- _Aim of the exercise_: Please give back, exactly as written, the lines from the line with "Click start date 01 Aug 2024 value" to the line with "Hide the channels_first layer" in the listing below, leaving out all pictures.

- _Task data_:

# # # # # # #

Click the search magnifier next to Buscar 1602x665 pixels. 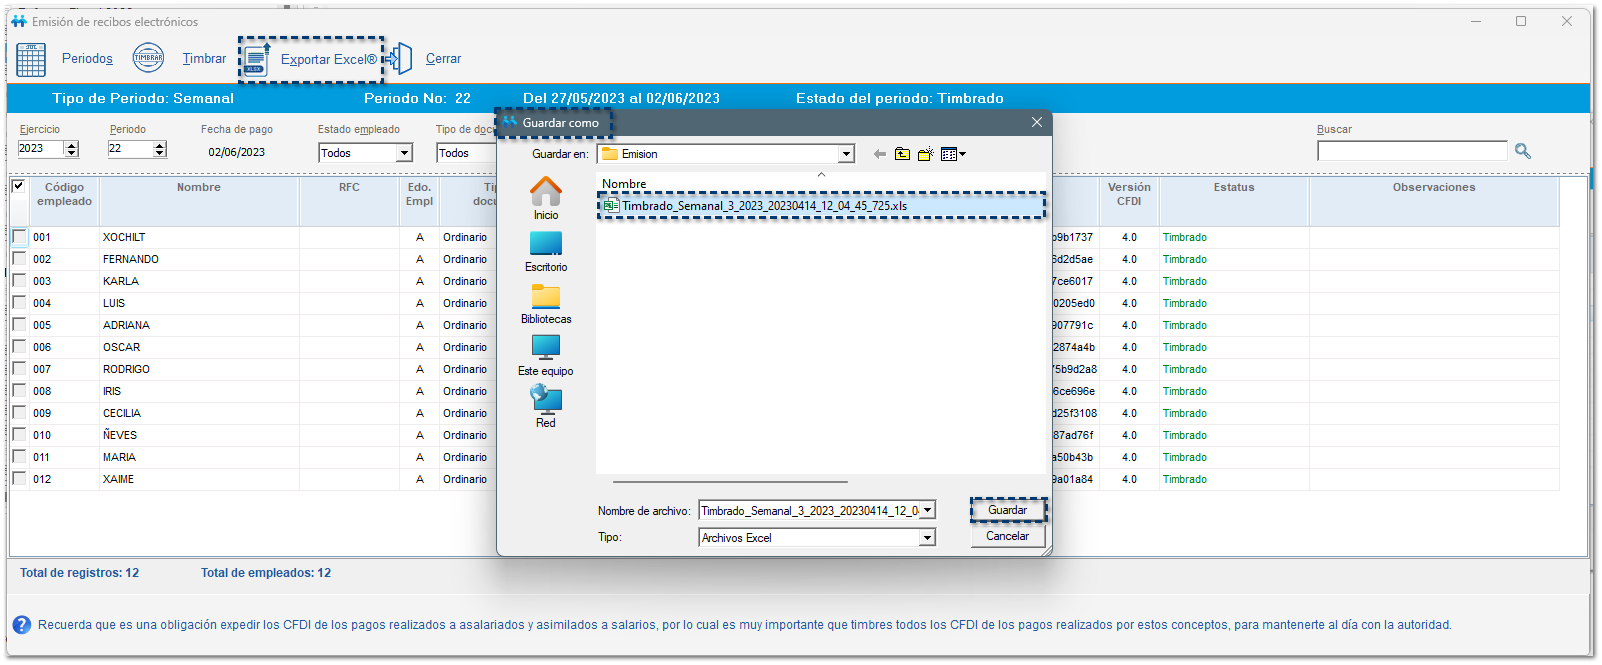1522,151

# # # # # # #

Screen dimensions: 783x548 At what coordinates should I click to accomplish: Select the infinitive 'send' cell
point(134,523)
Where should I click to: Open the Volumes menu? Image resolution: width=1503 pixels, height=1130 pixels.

# # # # # # #

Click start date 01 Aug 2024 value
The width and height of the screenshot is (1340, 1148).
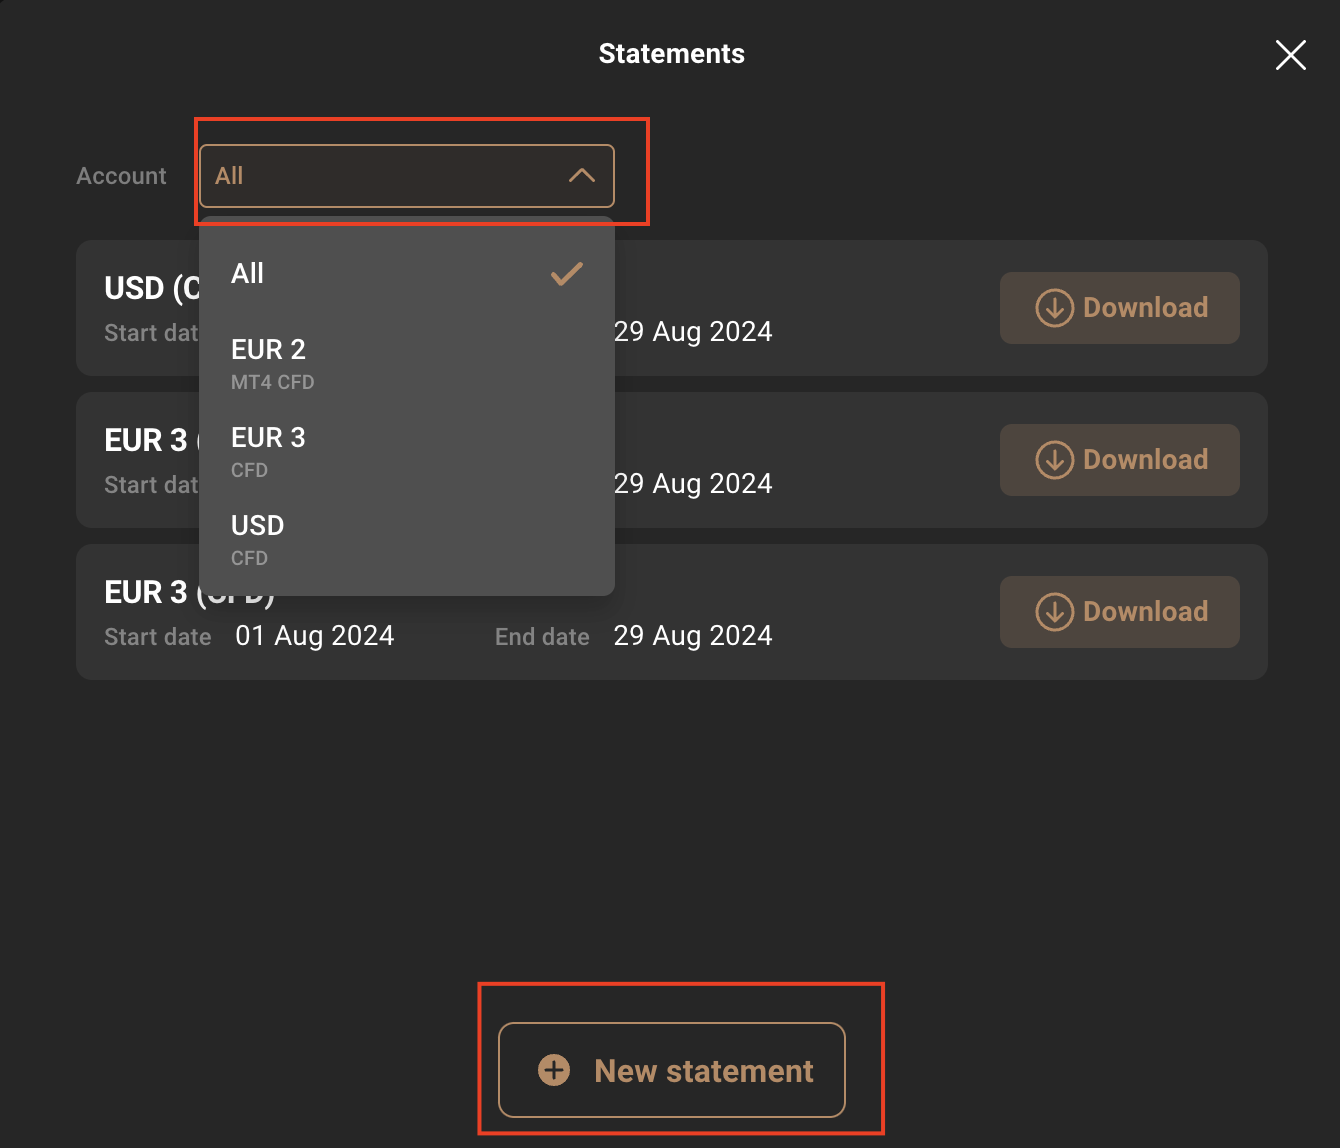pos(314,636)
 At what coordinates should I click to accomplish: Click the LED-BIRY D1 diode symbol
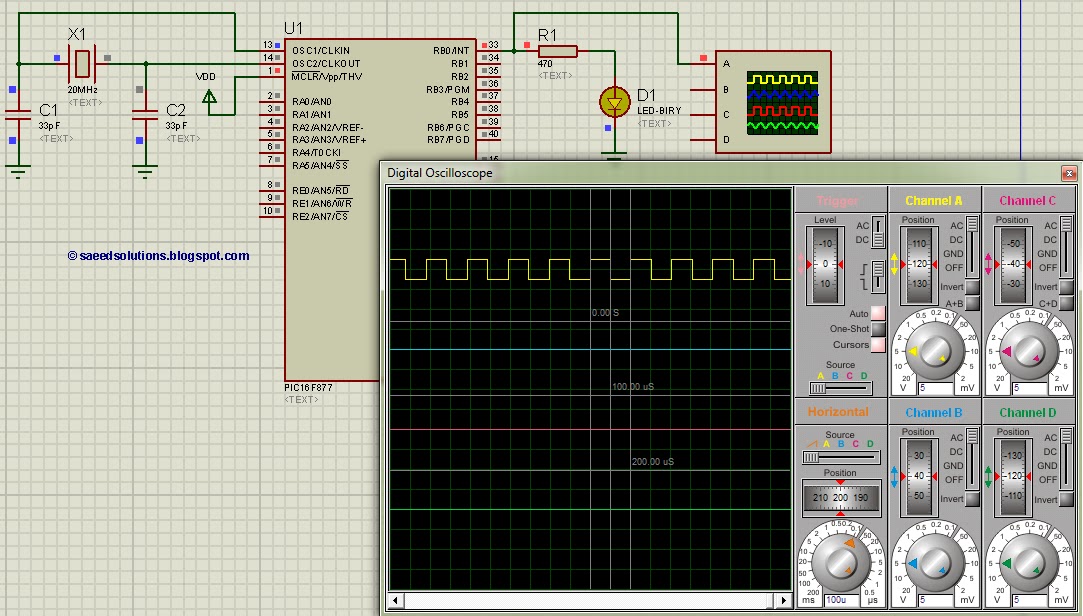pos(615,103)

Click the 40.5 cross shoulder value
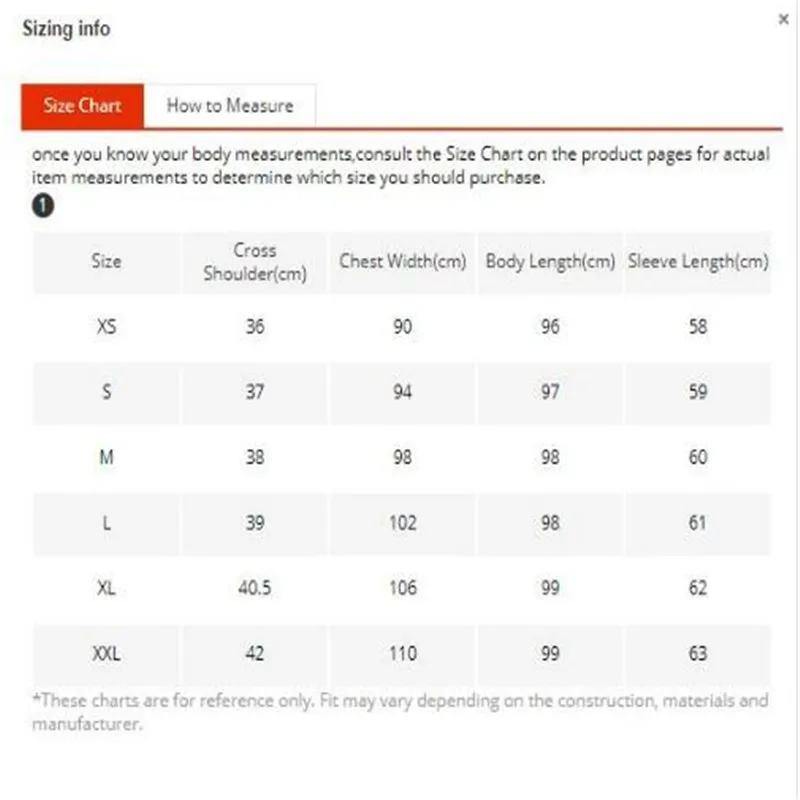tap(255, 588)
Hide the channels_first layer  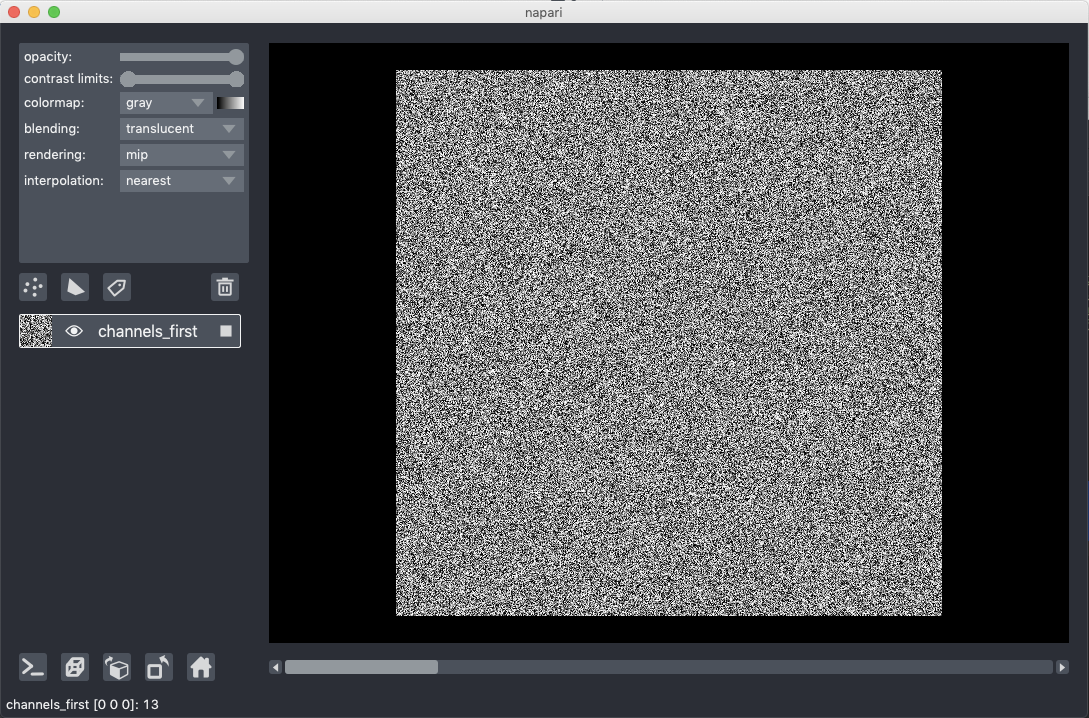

# # # # # # #

- _Written answer_:
Click start date 01 Aug 2024 value
The width and height of the screenshot is (1340, 1148).
pos(314,636)
 At what coordinates should I click to accomplish: Click the LED-BIRY D1 diode symbol
pos(615,103)

Click the 40.5 cross shoulder value
tap(255, 588)
Hide the channels_first layer  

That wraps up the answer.